*TEXT SEGMENT*

First of all, let me say that I believe strongly in treatment for RA. I’ve seen too many people who didn’t seek treatment, or didn’t seek treatment soon enough, and have had permanent, debilitating damage. I am a western-medicine/pharma person, but I believe that whatever works for you is the path you should follow.
But I am also a bottom-line, results driven person. If something isn’t working, at some point you need to realize that you’ve invested enough into the situation.
I’m coming to the conclusion that I’m at that point with this whole chronic illness treatment situation. I posted earlier about my latest “failed” treatment and then the subsequent horrendous allergic reaction I had when we tried Remicade at the higher PsA dosage. I see my rheumatologist in mid-January and until then, I decided to take a medication break and just clear my system and my head. And frankly, for the moment I’m going to stop letting all this fretting over my condition dominate my life. I’m tired of being a patient and I really just want to go back to being a person.
But getting back to being a bottom-line, results driven person.

*DATASET EXCERPTS*

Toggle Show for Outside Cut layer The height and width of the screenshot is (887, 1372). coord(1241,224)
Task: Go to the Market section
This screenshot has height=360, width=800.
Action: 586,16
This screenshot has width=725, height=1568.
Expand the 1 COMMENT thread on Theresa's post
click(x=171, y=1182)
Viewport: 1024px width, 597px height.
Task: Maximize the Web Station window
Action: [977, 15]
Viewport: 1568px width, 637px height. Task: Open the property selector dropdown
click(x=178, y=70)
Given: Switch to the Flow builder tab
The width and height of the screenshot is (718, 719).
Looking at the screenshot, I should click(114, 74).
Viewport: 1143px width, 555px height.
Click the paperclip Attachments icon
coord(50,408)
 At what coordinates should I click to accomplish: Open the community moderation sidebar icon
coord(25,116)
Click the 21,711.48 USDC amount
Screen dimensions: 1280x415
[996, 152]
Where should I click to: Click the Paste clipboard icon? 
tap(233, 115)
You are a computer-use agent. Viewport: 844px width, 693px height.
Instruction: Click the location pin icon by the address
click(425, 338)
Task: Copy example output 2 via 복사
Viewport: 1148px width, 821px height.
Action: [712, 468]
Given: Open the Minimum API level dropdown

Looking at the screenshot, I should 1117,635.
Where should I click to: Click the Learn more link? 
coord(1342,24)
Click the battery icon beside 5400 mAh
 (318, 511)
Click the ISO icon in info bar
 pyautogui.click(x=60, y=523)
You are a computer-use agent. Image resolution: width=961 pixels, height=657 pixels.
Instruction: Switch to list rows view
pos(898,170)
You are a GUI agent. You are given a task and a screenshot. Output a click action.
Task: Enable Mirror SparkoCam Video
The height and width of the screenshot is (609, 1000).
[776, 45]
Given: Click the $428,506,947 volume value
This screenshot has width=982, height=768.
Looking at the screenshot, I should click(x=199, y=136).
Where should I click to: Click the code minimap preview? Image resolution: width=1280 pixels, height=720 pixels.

*REQUIRED ACTION 1*
In the RA treatment post, when is the writer scheduled to see the rheumatologist?
*REQUIRED ACTION 2*
Repeat the RA treatment post word for word, starting at "I’m coming to" and ending at "being a person.".

*TASK SOLUTION 1*
Mid-January.

*TASK SOLUTION 2*
I’m coming to the conclusion that I’m at that point with this whole chronic illness treatment situation. I posted earlier about my latest “failed” treatment and then the subsequent horrendous allergic reaction I had when we tried Remicade at the higher PsA dosage. I see my rheumatologist in mid-January and until then, I decided to take a medication break and just clear my system and my head. And frankly, for the moment I’m going to stop letting all this fretting over my condition dominate my life. I’m tired of being a patient and I really just want to go back to being a person.